Yok, gerçekten sevmekten bahsediyorum bu sefer!
Kendimizi değil, başkalarını...
En yakınlarımızı...
Anne-babamızı, kardeşimizi, çocuklarımızı, arkadaşlarımızı, eşlerimizi ve aşklarımızı...
Onları sevmeyi öğrensek.
Birini sevmek ne demek, bunu bilsek!
Niye mi böyle birden ciddileştim? Kaç gündür şarkıcı Zeynep Casalini’yle işletmeci Tahsin Berk’in evliliğini okuyup duruyoruz ya...
Zeynep Casalini Dilek Türkali’nin kızıymış.
Ve düğüne ya da nikaha gitmemiş.
İstemediği için protesto etti herhalde...

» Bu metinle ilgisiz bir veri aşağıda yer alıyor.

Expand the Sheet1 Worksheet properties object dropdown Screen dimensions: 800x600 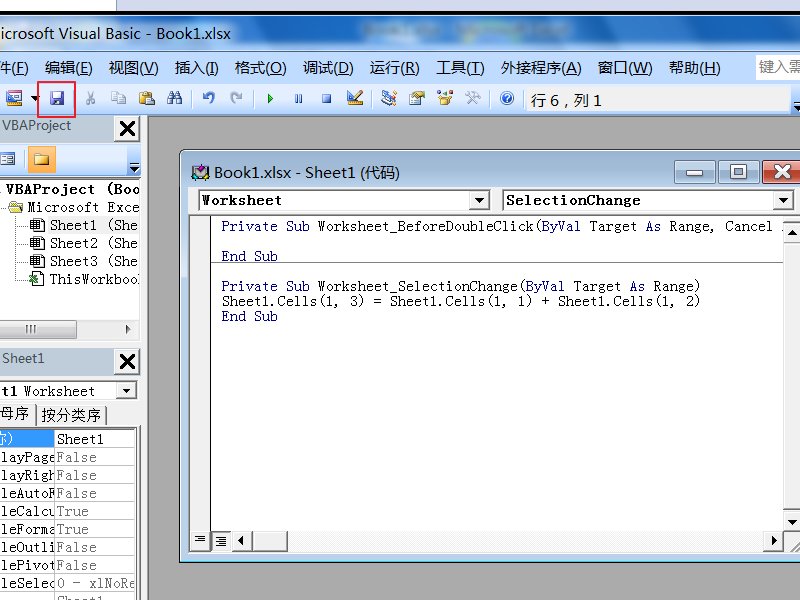[x=126, y=391]
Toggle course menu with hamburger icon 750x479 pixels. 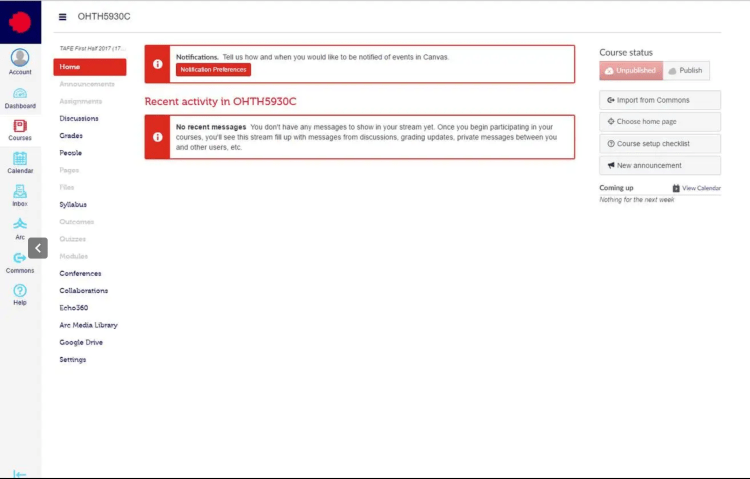click(x=63, y=17)
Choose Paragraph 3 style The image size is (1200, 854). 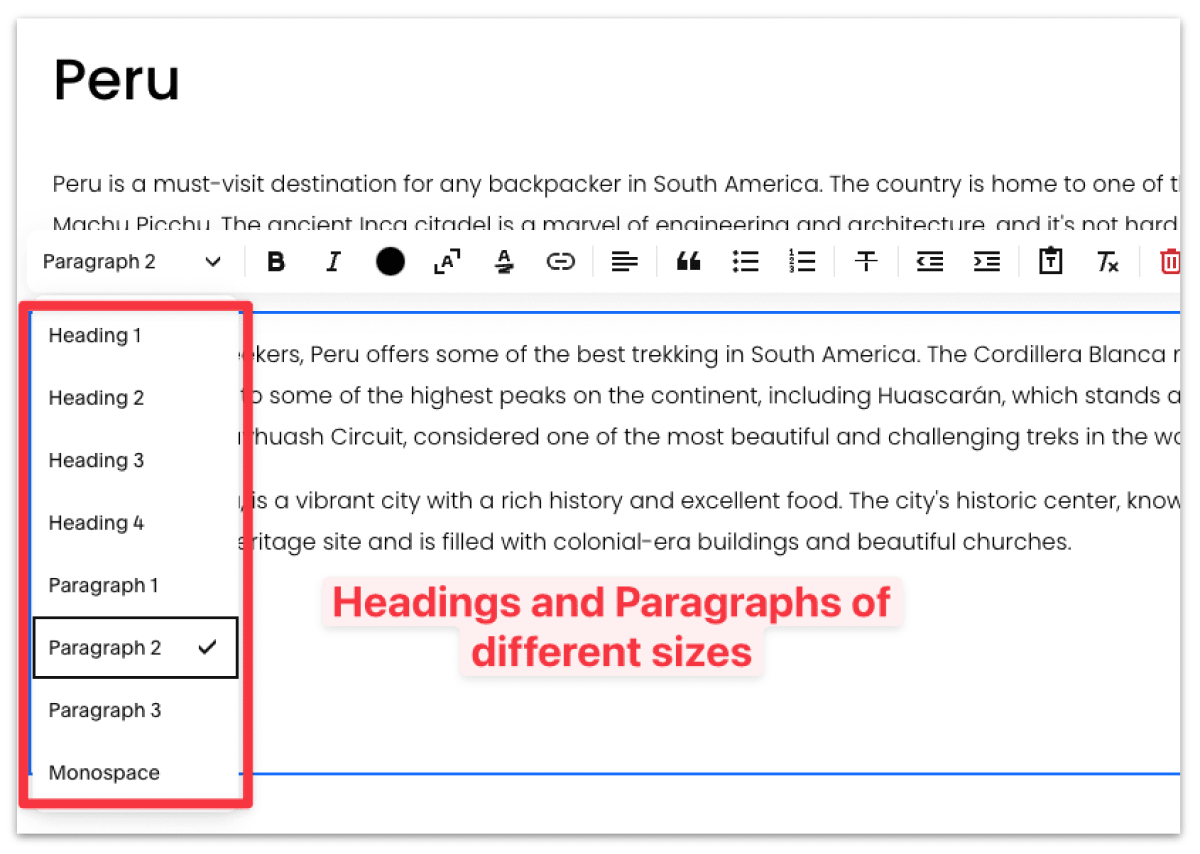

Belki gitti, belki gitmedi, belki gitmemek için başka bir nedeni vardı; onu bilemeyiz.
Onları bir tarafa bırakalım.
Ama haberdeki bu ifade bana bu durumun yaşandığı başka düğünleri hatırlattı.
O kadar çok ki!
Çocuklarının evliliğini onaylamayan anne-babalar, onlara katılan kadeşler ve hatta arkadaşları...
Veya anne-babalarının evliliğini istemeyen çocuklar...
Neden istemezlerse?
Sana ne?
Sorsan, “Onun iyiliği ve onu sevdiği için”dir.
O kadar seviyor ki, onu kaybetmeyi, onu üzmeyi, onda kapanmayacak yaralar açmayı göze alıyor!
Bu nasıl sevgiyse?
Ayrıca nereden biliyorsun?
Belki aşık oldu gerçekten...
Belki sevdi.
Belki de senin dediğin gibi, öyle sanıyor; aşık olduğunu sanıyor ama değil. Aşık olmakla, olduğunu sanmak arasında ne fark varsa!
Ama belli ki, ne olursa olsun, doğru ya da yanlış, gerçek ya da sanal, o adam/kadın ona iyi gelmiş.
Onu istemiş
Onu beslemiş, belki onarmış.
Ne var?
Sonunda ölüm yok ya...
Hastalık yok ya...
Ne zararı var?
Olmadı, biter.
İlk veya son biten o değil, olmayacak da...
Eee?
Ayrıca senin onay verdiğinle evlense ve mutlu olmasa ne olacak?
O zaman, “Olmadı” olacak, “Şanssızlık” olacak, “Kader” olacak.
Ama şimdi
Onun hatası olacak.
Tamam o da kabulümüz.
Onun hatası olsun.
Önemli olan da bu değil mi? Hatalarıyla onun yanında olmak.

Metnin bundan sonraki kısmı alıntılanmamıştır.